But while their mixed drinks and margaritas are delicious, some of them aren't the healthiest

choices, and Eat This, Not That! cautions against ordering the frozen raspberry margarita.

Why?

It'll set you back almost 500 calories, and it's loaded with 83 grams of sugar, way more

than you should be eating in an entire day.

There's good news, though, you can partake of the original margarita on the rocks, and

drink a much more manageable 170 calories and 14 grams of sugar.

Or, you know, you could order another basket of rolls with cinnamon butter and down a few

more frozen raspberry margaritas because you're a grownup, and you do what you want.

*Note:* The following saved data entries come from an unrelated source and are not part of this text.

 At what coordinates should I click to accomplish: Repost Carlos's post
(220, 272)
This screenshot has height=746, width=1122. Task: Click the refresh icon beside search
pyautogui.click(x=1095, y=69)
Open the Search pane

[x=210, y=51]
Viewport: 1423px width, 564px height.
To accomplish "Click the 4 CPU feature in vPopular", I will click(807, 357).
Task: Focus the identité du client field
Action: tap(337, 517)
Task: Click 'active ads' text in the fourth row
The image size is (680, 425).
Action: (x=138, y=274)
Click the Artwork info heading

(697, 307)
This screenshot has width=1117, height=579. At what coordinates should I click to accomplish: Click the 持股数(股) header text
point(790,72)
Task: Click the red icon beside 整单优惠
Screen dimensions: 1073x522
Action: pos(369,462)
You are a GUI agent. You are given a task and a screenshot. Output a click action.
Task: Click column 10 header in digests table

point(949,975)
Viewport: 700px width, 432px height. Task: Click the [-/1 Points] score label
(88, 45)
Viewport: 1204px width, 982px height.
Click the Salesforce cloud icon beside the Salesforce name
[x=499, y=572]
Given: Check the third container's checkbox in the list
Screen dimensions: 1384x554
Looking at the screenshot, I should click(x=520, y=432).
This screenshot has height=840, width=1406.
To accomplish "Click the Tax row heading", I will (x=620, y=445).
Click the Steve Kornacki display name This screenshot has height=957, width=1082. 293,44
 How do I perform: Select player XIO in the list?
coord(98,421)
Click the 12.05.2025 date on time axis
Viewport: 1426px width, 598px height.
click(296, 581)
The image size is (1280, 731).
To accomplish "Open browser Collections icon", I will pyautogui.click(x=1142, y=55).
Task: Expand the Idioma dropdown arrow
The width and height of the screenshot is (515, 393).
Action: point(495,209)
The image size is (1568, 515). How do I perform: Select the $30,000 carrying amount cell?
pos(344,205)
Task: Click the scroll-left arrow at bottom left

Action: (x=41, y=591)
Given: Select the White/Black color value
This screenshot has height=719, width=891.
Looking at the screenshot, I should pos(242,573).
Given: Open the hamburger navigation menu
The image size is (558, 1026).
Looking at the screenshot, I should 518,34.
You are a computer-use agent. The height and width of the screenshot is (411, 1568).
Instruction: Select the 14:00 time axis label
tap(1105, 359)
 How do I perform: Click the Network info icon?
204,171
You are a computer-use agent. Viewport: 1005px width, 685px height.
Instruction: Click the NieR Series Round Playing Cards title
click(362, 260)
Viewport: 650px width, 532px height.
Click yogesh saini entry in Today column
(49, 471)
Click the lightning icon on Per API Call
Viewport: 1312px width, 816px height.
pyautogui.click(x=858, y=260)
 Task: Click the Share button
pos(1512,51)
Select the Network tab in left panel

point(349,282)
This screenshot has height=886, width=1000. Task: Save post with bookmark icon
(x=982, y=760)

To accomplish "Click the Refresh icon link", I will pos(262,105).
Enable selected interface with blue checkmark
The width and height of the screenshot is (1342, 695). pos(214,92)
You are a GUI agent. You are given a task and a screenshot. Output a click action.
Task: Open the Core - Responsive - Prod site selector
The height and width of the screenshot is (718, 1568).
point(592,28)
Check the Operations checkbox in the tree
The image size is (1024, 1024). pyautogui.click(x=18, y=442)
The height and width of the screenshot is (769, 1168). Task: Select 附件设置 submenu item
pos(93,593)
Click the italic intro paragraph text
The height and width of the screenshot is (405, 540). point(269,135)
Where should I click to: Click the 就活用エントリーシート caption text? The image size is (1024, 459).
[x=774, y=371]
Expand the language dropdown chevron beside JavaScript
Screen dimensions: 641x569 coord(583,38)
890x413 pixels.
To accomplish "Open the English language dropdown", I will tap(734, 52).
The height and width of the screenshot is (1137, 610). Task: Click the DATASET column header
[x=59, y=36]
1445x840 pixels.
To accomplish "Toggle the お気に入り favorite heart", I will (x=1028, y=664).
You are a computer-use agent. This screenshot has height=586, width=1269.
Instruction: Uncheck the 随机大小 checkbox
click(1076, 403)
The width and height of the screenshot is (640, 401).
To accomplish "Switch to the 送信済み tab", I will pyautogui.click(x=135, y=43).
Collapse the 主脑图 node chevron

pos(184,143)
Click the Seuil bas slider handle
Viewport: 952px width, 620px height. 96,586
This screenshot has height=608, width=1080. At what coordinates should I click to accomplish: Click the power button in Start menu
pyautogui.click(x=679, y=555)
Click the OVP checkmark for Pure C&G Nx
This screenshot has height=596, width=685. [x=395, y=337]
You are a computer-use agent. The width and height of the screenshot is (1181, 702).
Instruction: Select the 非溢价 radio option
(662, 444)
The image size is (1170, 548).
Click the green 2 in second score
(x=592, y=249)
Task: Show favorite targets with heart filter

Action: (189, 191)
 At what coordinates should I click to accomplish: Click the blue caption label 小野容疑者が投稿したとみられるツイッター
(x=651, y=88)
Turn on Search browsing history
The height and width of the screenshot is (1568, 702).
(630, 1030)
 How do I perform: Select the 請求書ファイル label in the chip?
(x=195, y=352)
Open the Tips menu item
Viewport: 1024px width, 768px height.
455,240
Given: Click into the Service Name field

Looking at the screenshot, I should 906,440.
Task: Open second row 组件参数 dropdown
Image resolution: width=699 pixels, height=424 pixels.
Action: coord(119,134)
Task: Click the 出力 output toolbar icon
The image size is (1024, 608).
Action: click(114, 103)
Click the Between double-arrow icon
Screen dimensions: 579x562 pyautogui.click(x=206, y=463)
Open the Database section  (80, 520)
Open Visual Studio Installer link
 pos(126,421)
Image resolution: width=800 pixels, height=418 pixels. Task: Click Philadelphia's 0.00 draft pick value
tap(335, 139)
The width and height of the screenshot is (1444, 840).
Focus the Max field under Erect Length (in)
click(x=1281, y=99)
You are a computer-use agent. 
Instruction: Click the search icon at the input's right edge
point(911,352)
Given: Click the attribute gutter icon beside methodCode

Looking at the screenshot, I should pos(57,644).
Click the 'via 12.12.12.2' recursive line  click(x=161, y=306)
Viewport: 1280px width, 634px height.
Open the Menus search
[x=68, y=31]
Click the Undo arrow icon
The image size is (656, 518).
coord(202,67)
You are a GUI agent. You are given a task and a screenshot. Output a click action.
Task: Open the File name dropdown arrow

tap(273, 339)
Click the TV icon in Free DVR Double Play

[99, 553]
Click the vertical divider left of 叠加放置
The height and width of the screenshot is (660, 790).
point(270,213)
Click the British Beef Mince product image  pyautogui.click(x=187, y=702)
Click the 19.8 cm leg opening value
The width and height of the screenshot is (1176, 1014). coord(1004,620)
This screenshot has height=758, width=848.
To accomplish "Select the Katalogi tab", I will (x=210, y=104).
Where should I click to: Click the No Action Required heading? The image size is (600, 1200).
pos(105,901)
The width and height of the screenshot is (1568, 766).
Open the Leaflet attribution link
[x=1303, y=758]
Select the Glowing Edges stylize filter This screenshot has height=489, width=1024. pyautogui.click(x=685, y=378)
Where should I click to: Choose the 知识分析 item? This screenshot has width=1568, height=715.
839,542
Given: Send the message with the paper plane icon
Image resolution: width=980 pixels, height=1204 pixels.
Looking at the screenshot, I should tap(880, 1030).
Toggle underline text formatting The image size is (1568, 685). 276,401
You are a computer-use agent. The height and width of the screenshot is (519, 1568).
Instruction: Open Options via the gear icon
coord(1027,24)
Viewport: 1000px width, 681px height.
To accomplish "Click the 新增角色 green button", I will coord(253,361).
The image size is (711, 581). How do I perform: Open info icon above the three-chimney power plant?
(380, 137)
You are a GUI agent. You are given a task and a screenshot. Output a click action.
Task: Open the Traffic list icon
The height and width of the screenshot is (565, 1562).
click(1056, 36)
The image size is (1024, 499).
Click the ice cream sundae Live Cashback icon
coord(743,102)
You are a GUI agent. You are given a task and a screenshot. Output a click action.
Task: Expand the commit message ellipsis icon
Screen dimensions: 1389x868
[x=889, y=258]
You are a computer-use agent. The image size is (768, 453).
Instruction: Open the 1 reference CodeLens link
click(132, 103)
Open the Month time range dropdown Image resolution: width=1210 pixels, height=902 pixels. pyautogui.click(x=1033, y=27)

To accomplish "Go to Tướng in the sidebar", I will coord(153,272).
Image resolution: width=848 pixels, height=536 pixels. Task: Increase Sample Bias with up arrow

If cocktails aren't your thing, you can also order a beer from the drinks menu and know

that you're in for a treat.

That's because Texas Roadhouse takes the temperature of their draft beers very seriously.

Money Inc. explains,

"The Texas Roadhouse restaurant chain takes extra measures to ensure that each draft beer

that they serve their customers has been chilled to a specific temperature.

The staff is very particular about following the rules to ensure perfection.

The beer is kept at a chilly temperature of 36 degrees Fahrenheit."

And, beer is pretty much the perfect thing to drink with a steak.

No, really, it's science.

Steak is a natural fit with beer because the carbonation acts as a palate cleanser and

the bitterness takes away some of the fatty mouthfeel of your favorite cut of beef.

That means you aren't just drinking beer with your meal because it's five o'clock somewhere

and your kids are yelling and you finished binge-watching your favorite series on Netflix…again,

and the guilt is setting in, you're doing it because you're a gourmand and all fancy-like

and you know it's going to enhance the flavor of your meal.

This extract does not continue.